Make no mistake, this is a rant article. Many of my arguments are commonly discussed, but I feel the need to wrap it all up in one nice package to properly present the results of purposefully unbalanced game design.
The danger of unbalanced design first came to my attention while in a public development discussion in my America's Army days. We were having a standard back-and-forth about feature ideas and requests, but one guy was obviously going on a "We should make it like Counter Strike" rant, so I served him up a rant in return about why that is a great example of unbalanced design. Now, before I lose you, I fully understand why people play Counter Strike and have a jolly ol' time with it. Even I blew many hours on it when I was in college.
But that doesn't make it a balanced game. For one, the team that wins the starting match has a large advantage since winning teams get more money each round and can afford better weapons, giving them better chances of winning again. The guy's response to that was something along the lines of, “Well, you shouldn't lose the first match.”
Before that, I had taken all of his comments as fair opinion, but that is where the realization came in that not only did he actually prefer an unbalanced and not particularly "fair" game, but also that he had no idea why.
I'm going to sound like a condescending jerk, but I still think it needs to be said that the common gamer typically has no idea what actually makes a game fun. They can certainly tell you what they like and what they don't, but it tends to take a pro-level gamer or designer to understand everything that is going on. Well-made level design embraces what makes a game fun with a number of considerations, especially in multiplayer. Some examples include time to contact with opponent, appropriateness of weapons/interaction abilities, and balancing structural design on non-symmetrical levels.
In my hope to shed light on the design concepts that I feel are just dick moves, I will also counter with why some people desire them. The overall theme I have a problem with is the classic "it pays to be a winner" idea. Call of Duty’s Kill Streak rewards are an excellent example of this, since they take an already successful player and give them more effective tools to keep the new or less-skilled player down. Call me crazy, but if anyone needs an artificial boost it’s the player who is doing crappy.
Why do people put up with this? I'd say the fun of having a dominating streak is apparently worth it to many gamers, even if achieving one might require them to lose more often than not. As a blast from the past, Monopoly is certainly worth mentioning for allowing something similar. By design, that game was meant to be frustrating and to convey how evil monopolies are. Surprisingly, everyone thought it was fun and the concept backfired. Despite the unbalanced design, players wanted that chance to be the dominant winner sending all their friends to the poor house. With this attitude, it is no wonder that unbalanced video games tend to attract less-than-mature players.
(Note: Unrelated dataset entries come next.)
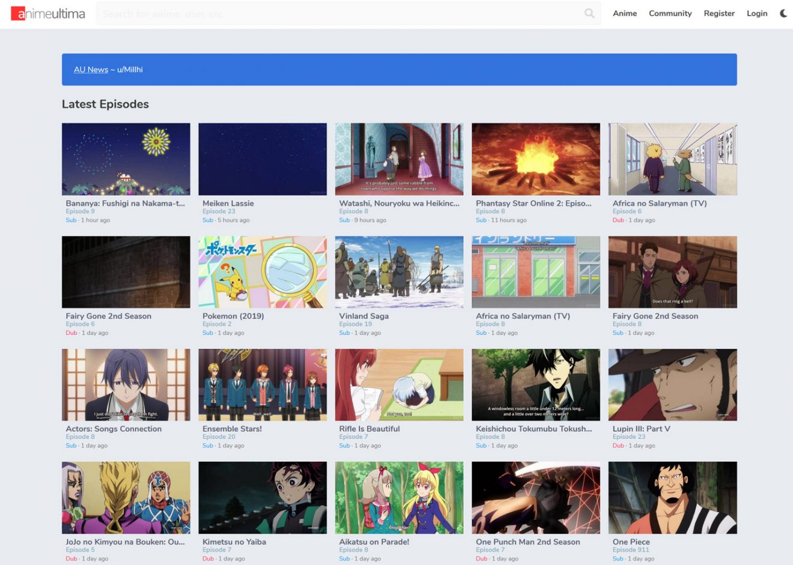Open the Anime menu
The image size is (793, 565).
tap(624, 13)
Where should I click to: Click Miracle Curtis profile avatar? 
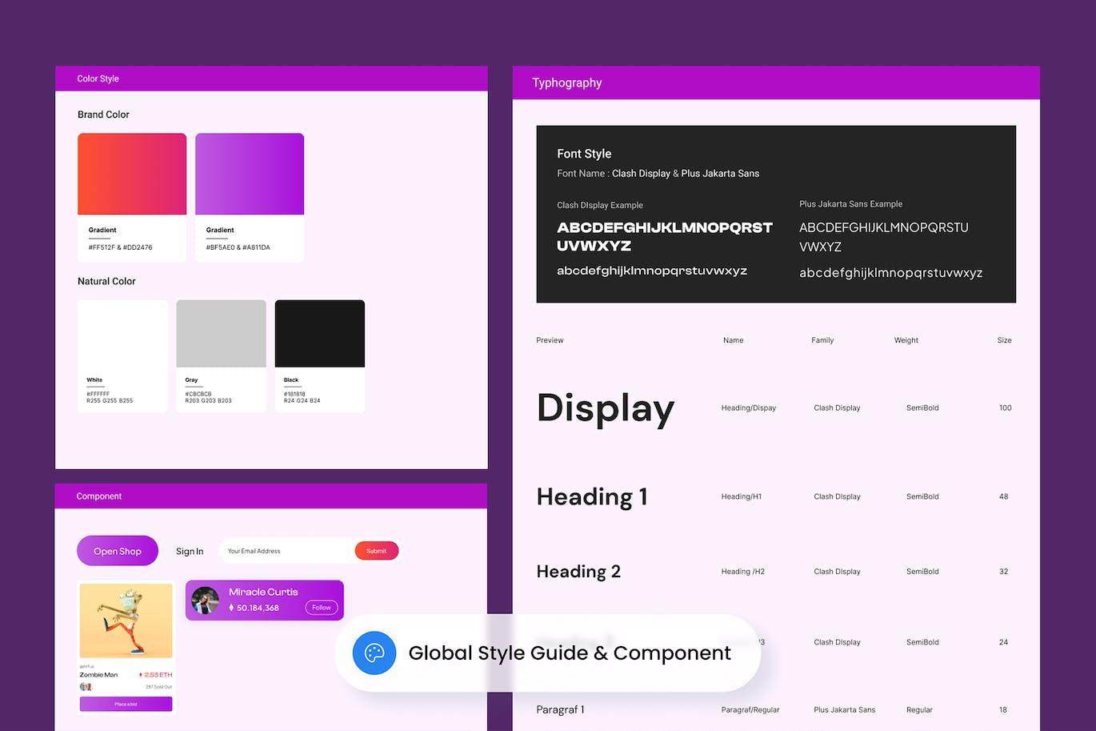(206, 600)
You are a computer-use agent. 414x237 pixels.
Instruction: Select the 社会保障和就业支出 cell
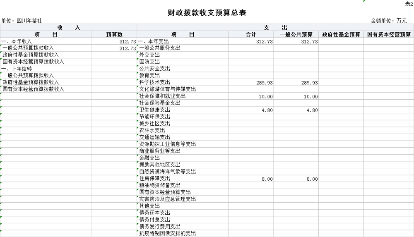[x=162, y=96]
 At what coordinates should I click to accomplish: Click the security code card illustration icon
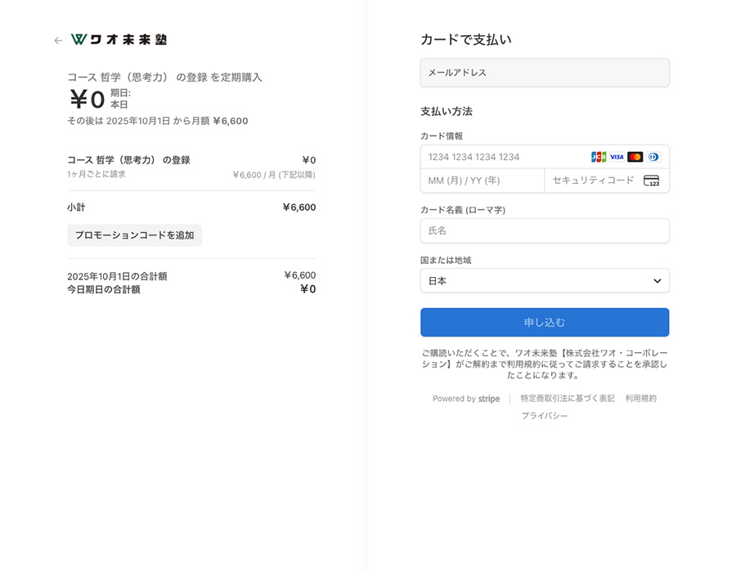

Another facet of this problem is weapon and gear unlocking. Some games offend less than others, but the issue is very prominent when more effective items require unlocking by either achievements or time spent grinding. Again, this is a roundabout way of rewarding an already more experienced player with better tools, while giving new players (who might need help) a disadvantage. Many can't help but to eat this up as this plays on human psychology for the drive of collecting and completing small goals. It is very easy to get caught up wanting to collect doodads and going out of our way to complete ridiculous achievements just to see an icon light up.
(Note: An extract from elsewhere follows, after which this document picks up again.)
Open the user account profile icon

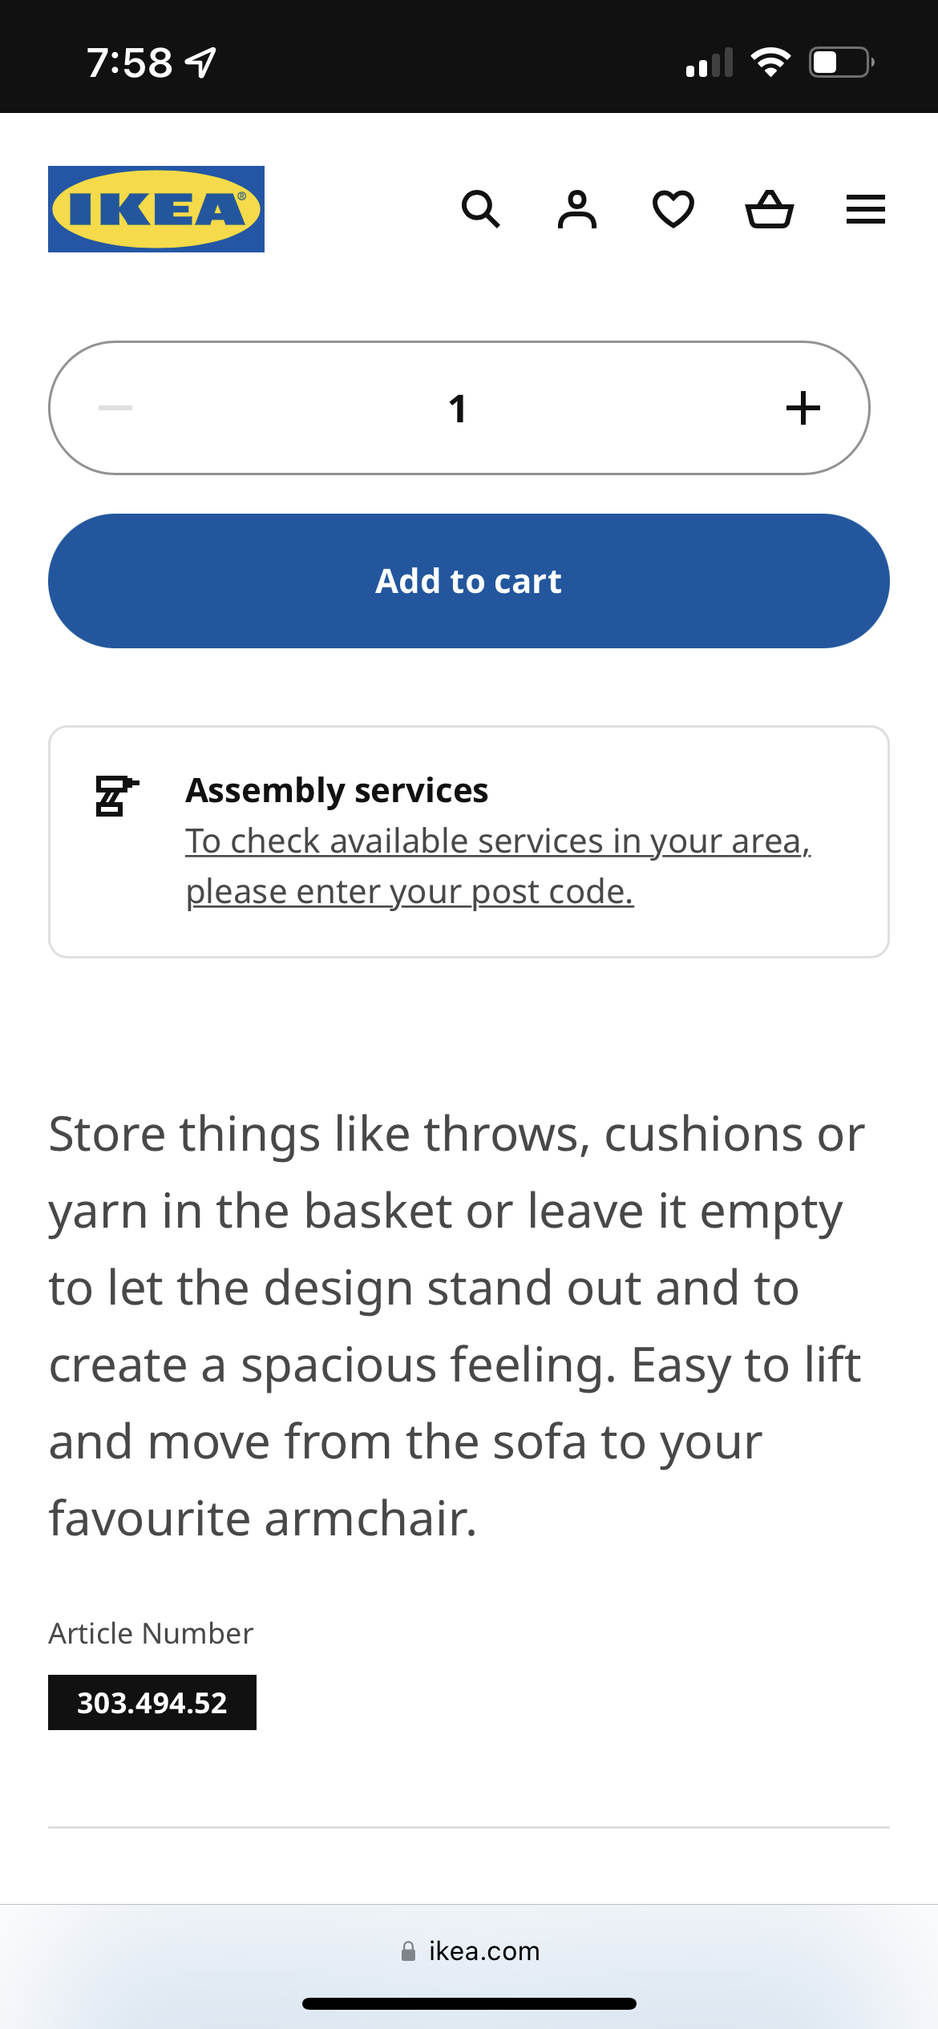[x=577, y=210]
Maybe I'm on my own here, but I think competitive games should be balanced by concentration of skill on core game mechanics. Take chess as an example, since it is balanced and as old as dirt. If presented as a modern video game, it would go something like this: Starting players don’t get any knights, but if you win a round you get all of your pieces. If you lose a round, your opponent takes away two of your pawns. If you capture four pieces in a row, then you get to take an additional piece. That sounds cool and fair, right?
There are some sneaky developers that are obviously having design meetings on how to exploit human behavior for profit. Games like Farmville are a near-perfect example for exploitation of our desire to collect and accomplish small goals. As that style becomes more and more popular, there will be more and more opportunities to make people pay for a balanced experience.
In the future, there will be many cases of companies basically seeing what they can get away with when it comes to how much you pay for a game. Then there will be the double-whammy of games that are unbalanced on purpose, just to give you an incentive to pay up and make it balanced, annoying the next new players until they pay as well.
With these points in mind, I only ask you take some time while you are playing that seemingly frustrating game to ponder if you’re really having any fun. Some out there will still say yes, and that is their right, but for those who want change, they are going to have to vote with both their voice and wallet.
Fortunately, games do exist that make a solid balance out of all of these issues. Team Fortress 2 is a great example. The most critical gear and abilities are available from the start, while many variants are later available that tweak stats up and down for preferred playing styles rather than outright being better. The balancing solutions already exist, it is just up to the common gamer to both realize and demand what they want.